Keeping every word and mark, copy all of the data.
═══ Data supplied ═══
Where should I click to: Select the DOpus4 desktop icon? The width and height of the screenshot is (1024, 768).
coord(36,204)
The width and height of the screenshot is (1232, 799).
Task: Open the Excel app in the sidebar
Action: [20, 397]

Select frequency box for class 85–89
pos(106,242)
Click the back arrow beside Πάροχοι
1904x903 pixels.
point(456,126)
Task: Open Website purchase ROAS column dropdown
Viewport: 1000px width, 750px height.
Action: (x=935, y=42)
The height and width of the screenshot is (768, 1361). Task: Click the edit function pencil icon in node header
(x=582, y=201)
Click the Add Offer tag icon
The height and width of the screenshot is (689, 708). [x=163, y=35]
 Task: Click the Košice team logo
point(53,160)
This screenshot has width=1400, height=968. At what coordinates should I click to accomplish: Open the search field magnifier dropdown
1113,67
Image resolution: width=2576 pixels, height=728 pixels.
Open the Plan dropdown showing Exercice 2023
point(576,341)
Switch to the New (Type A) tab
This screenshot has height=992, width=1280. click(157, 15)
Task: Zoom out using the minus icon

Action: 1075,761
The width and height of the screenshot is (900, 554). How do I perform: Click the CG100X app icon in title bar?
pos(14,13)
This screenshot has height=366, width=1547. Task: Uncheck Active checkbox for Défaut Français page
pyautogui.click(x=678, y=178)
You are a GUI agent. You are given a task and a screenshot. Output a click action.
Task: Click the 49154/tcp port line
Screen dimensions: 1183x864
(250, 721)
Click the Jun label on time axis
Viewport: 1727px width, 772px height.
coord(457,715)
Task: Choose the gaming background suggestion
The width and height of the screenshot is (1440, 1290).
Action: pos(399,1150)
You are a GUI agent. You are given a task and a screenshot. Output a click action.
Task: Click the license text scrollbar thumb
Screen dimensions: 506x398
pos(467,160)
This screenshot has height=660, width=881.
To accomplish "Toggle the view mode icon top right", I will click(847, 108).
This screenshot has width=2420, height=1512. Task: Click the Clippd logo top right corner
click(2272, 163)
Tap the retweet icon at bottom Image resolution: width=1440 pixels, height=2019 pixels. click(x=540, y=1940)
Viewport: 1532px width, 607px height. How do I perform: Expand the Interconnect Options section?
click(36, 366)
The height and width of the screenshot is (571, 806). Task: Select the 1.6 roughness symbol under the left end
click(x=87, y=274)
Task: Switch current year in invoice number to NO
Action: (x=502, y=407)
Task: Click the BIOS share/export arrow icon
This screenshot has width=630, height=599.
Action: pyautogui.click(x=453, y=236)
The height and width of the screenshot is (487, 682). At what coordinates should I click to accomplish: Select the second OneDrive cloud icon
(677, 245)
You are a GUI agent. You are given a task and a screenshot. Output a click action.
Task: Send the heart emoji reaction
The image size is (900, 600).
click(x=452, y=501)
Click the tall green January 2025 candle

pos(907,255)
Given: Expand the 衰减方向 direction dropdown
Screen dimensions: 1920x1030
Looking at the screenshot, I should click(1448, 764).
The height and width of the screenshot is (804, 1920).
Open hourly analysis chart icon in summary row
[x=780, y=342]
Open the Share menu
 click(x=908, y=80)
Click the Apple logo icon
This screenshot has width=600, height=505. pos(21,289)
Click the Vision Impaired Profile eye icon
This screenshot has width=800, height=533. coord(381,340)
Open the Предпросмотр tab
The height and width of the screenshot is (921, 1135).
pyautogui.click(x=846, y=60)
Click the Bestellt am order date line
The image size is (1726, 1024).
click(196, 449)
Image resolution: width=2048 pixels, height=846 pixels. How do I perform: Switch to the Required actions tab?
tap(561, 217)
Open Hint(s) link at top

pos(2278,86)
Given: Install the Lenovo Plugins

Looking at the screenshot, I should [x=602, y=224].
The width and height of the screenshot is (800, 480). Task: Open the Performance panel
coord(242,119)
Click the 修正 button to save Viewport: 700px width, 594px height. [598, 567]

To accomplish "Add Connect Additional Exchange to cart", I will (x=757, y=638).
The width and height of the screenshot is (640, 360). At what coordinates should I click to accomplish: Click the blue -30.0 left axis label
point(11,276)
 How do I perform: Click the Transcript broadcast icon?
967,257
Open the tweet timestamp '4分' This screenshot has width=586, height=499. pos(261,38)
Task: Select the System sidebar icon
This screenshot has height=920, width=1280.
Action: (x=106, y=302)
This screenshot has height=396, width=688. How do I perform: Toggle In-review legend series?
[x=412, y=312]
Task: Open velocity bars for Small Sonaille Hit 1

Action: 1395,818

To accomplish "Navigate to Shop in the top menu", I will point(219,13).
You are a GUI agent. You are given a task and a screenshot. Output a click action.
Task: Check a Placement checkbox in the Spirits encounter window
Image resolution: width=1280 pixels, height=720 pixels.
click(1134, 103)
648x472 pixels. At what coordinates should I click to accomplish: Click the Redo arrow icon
═══
## Solution below
Where should I click to: Select the DOpus4 desktop icon? The width and height of the screenshot is (1024, 768).
coord(36,204)
The width and height of the screenshot is (1232, 799).
Task: Open the Excel app in the sidebar
Action: [20, 397]

Select frequency box for class 85–89
pos(106,242)
Click the back arrow beside Πάροχοι
1904x903 pixels.
point(456,126)
Task: Open Website purchase ROAS column dropdown
Viewport: 1000px width, 750px height.
Action: (x=935, y=42)
The height and width of the screenshot is (768, 1361). Task: Click the edit function pencil icon in node header
(x=582, y=201)
Click the Add Offer tag icon
The height and width of the screenshot is (689, 708). [x=163, y=35]
 Task: Click the Košice team logo
point(53,160)
This screenshot has width=1400, height=968. At what coordinates should I click to accomplish: Open the search field magnifier dropdown
1113,67
Image resolution: width=2576 pixels, height=728 pixels.
Open the Plan dropdown showing Exercice 2023
point(576,341)
Switch to the New (Type A) tab
This screenshot has height=992, width=1280. click(157, 15)
Task: Zoom out using the minus icon

Action: 1075,761
The width and height of the screenshot is (900, 554). How do I perform: Click the CG100X app icon in title bar?
pos(14,13)
This screenshot has height=366, width=1547. Task: Uncheck Active checkbox for Défaut Français page
pyautogui.click(x=678, y=178)
You are a GUI agent. You are given a task and a screenshot. Output a click action.
Task: Click the 49154/tcp port line
Screen dimensions: 1183x864
(250, 721)
Click the Jun label on time axis
Viewport: 1727px width, 772px height.
coord(457,715)
Task: Choose the gaming background suggestion
The width and height of the screenshot is (1440, 1290).
Action: pos(399,1150)
You are a GUI agent. You are given a task and a screenshot. Output a click action.
Task: Click the license text scrollbar thumb
Screen dimensions: 506x398
pos(467,160)
This screenshot has height=660, width=881.
To accomplish "Toggle the view mode icon top right", I will click(847, 108).
This screenshot has width=2420, height=1512. Task: Click the Clippd logo top right corner
click(2272, 163)
Tap the retweet icon at bottom Image resolution: width=1440 pixels, height=2019 pixels. click(x=540, y=1940)
Viewport: 1532px width, 607px height. How do I perform: Expand the Interconnect Options section?
click(36, 366)
The height and width of the screenshot is (571, 806). Task: Select the 1.6 roughness symbol under the left end
click(x=87, y=274)
Task: Switch current year in invoice number to NO
Action: (x=502, y=407)
Task: Click the BIOS share/export arrow icon
This screenshot has width=630, height=599.
Action: pyautogui.click(x=453, y=236)
The height and width of the screenshot is (487, 682). At what coordinates should I click to accomplish: Select the second OneDrive cloud icon
(677, 245)
You are a GUI agent. You are given a task and a screenshot. Output a click action.
Task: Send the heart emoji reaction
The image size is (900, 600).
click(x=452, y=501)
Click the tall green January 2025 candle

pos(907,255)
Given: Expand the 衰减方向 direction dropdown
Screen dimensions: 1920x1030
Looking at the screenshot, I should click(1448, 764).
The height and width of the screenshot is (804, 1920).
Open hourly analysis chart icon in summary row
[x=780, y=342]
Open the Share menu
 click(x=908, y=80)
Click the Apple logo icon
This screenshot has width=600, height=505. pos(21,289)
Click the Vision Impaired Profile eye icon
This screenshot has width=800, height=533. coord(381,340)
Open the Предпросмотр tab
The height and width of the screenshot is (921, 1135).
pyautogui.click(x=846, y=60)
Click the Bestellt am order date line
The image size is (1726, 1024).
click(196, 449)
Image resolution: width=2048 pixels, height=846 pixels. How do I perform: Switch to the Required actions tab?
tap(561, 217)
Open Hint(s) link at top

pos(2278,86)
Given: Install the Lenovo Plugins

Looking at the screenshot, I should [x=602, y=224].
The width and height of the screenshot is (800, 480). Task: Open the Performance panel
coord(242,119)
Click the 修正 button to save Viewport: 700px width, 594px height. [598, 567]

To accomplish "Add Connect Additional Exchange to cart", I will (x=757, y=638).
The width and height of the screenshot is (640, 360). At what coordinates should I click to accomplish: Click the blue -30.0 left axis label
point(11,276)
 How do I perform: Click the Transcript broadcast icon?
967,257
Open the tweet timestamp '4分' This screenshot has width=586, height=499. pos(261,38)
Task: Select the System sidebar icon
This screenshot has height=920, width=1280.
Action: (x=106, y=302)
This screenshot has height=396, width=688. How do I perform: Toggle In-review legend series?
[x=412, y=312]
Task: Open velocity bars for Small Sonaille Hit 1

Action: 1395,818

To accomplish "Navigate to Shop in the top menu", I will point(219,13).
You are a GUI agent. You are given a task and a screenshot. Output a click action.
Task: Check a Placement checkbox in the Spirits encounter window
Image resolution: width=1280 pixels, height=720 pixels.
click(1134, 103)
648x472 pixels. At what coordinates should I click to accomplish: Click the Redo arrow icon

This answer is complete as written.